Считал удивительно быстро, в уме оперируя четырехзначными цифрами, чем поразил всех необычайно. Поразил и доскональным знанием их жизни, ее проблем и привилегий.
На уклончивые ответы о заработках, — мол, «это когда сколько, по такому морозу, например, простоев больше», — пошутил без улыбки:
— Да чего скрываете? Я же знаю, что неплохо зарабатываете.
Выйдя на улицу, спросил у Воронцова, кивнув на длинный покосившийся барак, еще со времен первых геологов оставшийся:
— Ваша продукция?
— Не моя, — ответил Воронцов, — но не отрекаюсь. Стоит же. И живут еще.

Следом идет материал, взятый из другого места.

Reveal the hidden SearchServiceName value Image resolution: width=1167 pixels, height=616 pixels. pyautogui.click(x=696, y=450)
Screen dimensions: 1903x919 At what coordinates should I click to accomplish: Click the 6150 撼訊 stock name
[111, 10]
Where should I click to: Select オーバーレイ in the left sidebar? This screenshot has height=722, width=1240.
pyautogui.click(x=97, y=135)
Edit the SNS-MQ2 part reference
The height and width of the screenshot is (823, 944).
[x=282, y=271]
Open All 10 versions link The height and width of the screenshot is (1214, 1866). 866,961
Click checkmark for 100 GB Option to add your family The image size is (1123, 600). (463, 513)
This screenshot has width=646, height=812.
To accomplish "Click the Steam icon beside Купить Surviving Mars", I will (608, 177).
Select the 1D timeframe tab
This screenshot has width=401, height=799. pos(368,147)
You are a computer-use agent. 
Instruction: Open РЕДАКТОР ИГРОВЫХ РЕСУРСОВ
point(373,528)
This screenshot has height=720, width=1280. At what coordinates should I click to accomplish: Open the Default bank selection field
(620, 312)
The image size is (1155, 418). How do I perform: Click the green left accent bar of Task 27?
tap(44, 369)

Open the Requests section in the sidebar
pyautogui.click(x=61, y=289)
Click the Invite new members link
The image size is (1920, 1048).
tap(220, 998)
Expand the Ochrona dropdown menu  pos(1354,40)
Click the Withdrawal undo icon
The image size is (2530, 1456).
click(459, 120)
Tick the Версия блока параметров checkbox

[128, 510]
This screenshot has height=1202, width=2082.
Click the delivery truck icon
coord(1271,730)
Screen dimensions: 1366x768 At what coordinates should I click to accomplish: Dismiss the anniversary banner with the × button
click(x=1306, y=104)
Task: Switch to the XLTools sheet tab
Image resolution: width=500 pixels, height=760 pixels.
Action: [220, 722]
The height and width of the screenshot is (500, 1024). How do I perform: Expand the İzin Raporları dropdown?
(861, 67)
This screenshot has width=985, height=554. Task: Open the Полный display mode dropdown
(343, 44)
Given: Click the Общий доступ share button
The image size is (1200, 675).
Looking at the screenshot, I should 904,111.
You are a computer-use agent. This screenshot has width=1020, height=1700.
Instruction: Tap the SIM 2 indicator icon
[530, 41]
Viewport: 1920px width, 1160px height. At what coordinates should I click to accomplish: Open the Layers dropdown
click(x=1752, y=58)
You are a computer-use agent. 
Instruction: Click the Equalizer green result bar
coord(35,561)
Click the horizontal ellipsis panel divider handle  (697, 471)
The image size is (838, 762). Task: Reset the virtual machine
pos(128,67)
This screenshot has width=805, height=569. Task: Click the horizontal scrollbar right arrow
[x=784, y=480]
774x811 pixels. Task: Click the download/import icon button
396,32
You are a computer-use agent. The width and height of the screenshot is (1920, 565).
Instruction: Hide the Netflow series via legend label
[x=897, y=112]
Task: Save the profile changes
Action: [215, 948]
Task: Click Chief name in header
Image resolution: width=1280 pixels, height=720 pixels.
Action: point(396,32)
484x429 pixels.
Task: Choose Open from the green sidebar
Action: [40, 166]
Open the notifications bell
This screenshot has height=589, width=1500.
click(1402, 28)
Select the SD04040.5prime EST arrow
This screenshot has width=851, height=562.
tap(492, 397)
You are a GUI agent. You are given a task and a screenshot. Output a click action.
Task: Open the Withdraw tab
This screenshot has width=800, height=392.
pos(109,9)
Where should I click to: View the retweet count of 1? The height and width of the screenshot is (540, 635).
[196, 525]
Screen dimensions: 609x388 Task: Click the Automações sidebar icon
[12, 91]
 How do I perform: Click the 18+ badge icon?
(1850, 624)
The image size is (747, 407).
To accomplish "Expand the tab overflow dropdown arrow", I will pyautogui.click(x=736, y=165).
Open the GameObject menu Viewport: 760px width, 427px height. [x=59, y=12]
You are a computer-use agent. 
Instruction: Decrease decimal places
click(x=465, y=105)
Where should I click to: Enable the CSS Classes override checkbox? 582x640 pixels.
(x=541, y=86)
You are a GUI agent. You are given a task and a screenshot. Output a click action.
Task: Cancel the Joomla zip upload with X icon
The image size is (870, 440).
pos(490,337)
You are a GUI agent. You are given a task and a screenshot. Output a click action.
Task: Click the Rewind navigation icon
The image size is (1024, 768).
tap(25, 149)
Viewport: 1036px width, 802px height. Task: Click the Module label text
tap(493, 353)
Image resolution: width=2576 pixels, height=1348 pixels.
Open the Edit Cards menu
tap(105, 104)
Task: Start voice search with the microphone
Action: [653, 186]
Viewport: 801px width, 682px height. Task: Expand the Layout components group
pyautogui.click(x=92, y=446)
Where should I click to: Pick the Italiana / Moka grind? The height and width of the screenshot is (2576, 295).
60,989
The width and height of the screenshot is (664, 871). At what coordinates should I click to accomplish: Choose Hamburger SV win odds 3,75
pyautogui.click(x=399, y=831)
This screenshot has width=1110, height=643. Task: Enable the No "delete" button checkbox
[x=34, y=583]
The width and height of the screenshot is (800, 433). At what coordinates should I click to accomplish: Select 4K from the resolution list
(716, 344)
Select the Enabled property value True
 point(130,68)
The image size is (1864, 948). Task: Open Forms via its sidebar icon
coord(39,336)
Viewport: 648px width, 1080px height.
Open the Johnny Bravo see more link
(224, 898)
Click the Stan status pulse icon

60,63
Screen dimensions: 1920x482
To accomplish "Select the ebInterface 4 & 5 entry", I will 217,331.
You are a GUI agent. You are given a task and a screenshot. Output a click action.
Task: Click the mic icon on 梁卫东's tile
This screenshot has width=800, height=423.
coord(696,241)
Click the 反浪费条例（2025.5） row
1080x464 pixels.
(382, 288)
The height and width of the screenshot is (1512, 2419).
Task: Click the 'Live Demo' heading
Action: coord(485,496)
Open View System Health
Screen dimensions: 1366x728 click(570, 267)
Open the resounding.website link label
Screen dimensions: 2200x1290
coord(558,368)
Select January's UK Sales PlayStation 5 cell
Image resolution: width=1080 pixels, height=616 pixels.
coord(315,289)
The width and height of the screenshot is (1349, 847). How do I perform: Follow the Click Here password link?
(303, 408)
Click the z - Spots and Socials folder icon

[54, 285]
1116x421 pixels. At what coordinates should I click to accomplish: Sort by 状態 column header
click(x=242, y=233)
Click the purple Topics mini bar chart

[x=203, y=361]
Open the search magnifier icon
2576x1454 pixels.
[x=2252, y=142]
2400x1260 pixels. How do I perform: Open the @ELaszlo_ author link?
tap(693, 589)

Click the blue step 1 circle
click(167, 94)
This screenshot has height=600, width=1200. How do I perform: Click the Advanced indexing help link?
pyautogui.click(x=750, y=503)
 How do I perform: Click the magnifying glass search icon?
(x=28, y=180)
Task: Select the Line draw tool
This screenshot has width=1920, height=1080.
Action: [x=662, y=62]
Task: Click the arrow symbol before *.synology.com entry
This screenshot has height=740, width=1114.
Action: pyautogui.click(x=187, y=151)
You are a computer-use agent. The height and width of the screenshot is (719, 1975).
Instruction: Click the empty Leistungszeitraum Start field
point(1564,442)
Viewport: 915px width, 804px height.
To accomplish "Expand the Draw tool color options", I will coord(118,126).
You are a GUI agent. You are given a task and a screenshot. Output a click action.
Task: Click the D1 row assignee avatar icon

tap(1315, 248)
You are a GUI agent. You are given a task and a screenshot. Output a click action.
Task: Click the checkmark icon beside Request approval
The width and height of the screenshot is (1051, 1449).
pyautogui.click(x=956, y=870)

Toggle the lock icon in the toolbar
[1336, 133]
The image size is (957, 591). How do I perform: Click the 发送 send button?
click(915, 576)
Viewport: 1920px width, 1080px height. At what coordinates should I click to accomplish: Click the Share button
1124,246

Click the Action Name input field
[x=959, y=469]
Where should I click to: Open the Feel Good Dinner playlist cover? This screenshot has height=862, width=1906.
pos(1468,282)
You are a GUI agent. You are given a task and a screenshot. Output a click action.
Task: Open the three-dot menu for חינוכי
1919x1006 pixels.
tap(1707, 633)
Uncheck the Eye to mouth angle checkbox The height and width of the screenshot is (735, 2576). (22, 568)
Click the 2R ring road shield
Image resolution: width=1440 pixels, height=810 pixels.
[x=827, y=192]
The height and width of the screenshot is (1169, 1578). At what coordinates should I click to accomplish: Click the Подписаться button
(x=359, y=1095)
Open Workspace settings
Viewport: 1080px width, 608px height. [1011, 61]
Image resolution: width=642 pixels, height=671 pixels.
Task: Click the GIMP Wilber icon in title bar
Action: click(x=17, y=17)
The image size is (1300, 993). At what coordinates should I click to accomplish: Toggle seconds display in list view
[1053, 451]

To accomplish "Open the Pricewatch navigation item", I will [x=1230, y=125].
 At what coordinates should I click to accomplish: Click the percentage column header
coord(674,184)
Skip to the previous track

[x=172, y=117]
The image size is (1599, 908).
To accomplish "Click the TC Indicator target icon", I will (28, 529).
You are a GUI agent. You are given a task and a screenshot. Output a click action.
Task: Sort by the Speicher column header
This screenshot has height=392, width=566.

Холостяки.
Приезжий глянул на него коротко, словно проверял — не ослышался ли.
— Пора крупноблочные строить, как в Мирном.
— В Мирном много чего, — неопределенно откликнулся Воронцов.
— Верно. У вас тоже хватает.
Садясь в машину, пропустил вперед замешкавшегося выжидательно Воронцова.
Воронцов не узнал Галину в однообразной толпе ватников. Лицо закопченное, платок старушечий, сапоги сорокового размера, чтоб в две портянки ногу обернуть да носков две пары надеть можно. Но и ни в каком другом виде не заметил бы, наверное. В этот день судьба его решалась, ответ держал за все, что сделал и чего сделать не смог или не сумел.
Максим прислал письмо весной. На конверте внизу был обратный адрес: номер почтового отделения, «до востребования». Галина усмехнулась, вспомнила любимую пословицу шоферов, насчет человека, который хочет рыбку съесть.
Письмо пришло будто с другой планеты. И другой планетой чувствовала не Галина Москву, а он — далекий поселок и жизнь в нем. Она ощутила это очень ясно по тому странному, упрощенному стилю, каким было написано письмо, по дежурным вопросам о детях, о ее работе, о том, как обживается ПДУ.
В конце просьба — дать пояснения, касающиеся особенности строительства уникальных ГЭС, в каких специалистах больше всего нужда, и еще одна: описать, как умеет, прошедшую зиму. В чем люди одеты, ходят ли на танцы, работают ли монтажники, когда за пятьдесят, — в общем, все, что захочет.
Описывать прошедшую зиму не стала. Отослала бандеролью специальную книгу про мерзлотные ГЭС, на том переписка и кончилась.